Your goal ->
Repeat only the stretch of lines below that runs from the line with "Screen dimensions: 858x598" through the line with "You are a computer-use agent. 1865x986", unaltered.

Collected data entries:
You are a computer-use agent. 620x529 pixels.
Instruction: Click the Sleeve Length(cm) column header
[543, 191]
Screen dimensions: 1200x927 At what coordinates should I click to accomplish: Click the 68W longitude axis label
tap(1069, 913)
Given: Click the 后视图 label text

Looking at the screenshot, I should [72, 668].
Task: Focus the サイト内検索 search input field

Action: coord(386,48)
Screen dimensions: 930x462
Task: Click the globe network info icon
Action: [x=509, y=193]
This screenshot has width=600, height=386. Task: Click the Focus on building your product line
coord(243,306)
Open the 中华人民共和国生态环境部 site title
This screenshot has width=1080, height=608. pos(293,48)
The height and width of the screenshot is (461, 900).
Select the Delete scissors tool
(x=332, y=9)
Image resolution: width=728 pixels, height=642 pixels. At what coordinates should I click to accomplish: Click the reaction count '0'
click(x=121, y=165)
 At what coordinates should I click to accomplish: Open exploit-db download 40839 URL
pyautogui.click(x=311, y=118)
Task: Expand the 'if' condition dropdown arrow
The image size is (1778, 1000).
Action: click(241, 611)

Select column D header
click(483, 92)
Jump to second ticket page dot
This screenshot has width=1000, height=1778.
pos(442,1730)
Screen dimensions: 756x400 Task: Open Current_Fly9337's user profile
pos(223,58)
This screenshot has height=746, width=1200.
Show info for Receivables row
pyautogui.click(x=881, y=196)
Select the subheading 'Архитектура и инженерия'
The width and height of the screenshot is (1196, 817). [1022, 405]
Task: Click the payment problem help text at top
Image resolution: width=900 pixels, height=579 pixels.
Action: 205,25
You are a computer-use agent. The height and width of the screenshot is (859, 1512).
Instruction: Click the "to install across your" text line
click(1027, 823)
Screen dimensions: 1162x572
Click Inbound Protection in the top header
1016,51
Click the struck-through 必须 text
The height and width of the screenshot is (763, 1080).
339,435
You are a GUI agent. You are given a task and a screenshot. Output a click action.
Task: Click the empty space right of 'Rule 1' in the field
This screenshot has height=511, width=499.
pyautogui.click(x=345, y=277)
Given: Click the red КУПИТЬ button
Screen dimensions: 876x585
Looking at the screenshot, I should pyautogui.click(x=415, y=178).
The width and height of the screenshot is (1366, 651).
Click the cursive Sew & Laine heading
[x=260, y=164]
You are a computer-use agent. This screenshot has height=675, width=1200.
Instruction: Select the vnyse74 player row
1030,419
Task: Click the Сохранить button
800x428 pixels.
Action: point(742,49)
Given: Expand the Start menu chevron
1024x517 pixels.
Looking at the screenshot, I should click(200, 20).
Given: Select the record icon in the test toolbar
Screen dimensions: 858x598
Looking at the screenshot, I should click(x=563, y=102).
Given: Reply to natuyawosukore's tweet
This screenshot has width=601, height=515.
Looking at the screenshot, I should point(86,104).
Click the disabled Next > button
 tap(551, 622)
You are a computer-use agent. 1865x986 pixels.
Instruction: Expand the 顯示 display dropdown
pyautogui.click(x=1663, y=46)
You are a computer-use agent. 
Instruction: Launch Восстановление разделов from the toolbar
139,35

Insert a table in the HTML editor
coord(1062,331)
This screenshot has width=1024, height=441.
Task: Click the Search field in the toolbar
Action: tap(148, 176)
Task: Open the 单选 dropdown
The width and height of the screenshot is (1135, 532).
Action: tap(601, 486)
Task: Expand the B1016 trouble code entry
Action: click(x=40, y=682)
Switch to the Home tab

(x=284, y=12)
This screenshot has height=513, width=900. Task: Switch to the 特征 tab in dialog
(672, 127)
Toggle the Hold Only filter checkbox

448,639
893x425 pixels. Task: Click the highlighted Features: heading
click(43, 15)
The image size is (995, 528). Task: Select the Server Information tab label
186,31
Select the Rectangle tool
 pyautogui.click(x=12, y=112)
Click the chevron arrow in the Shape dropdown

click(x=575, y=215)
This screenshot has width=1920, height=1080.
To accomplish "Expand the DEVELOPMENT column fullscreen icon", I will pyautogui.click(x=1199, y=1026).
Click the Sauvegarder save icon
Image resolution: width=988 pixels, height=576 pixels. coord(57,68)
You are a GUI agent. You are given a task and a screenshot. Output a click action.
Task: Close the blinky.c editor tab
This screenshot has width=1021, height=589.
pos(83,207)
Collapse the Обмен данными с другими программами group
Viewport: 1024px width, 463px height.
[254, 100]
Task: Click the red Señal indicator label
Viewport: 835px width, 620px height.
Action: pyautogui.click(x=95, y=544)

Answer space ->
Screen dimensions: 858x598
Looking at the screenshot, I should click(x=563, y=102).
Given: Reply to natuyawosukore's tweet
This screenshot has width=601, height=515.
Looking at the screenshot, I should point(86,104).
Click the disabled Next > button
 tap(551, 622)
You are a computer-use agent. 1865x986 pixels.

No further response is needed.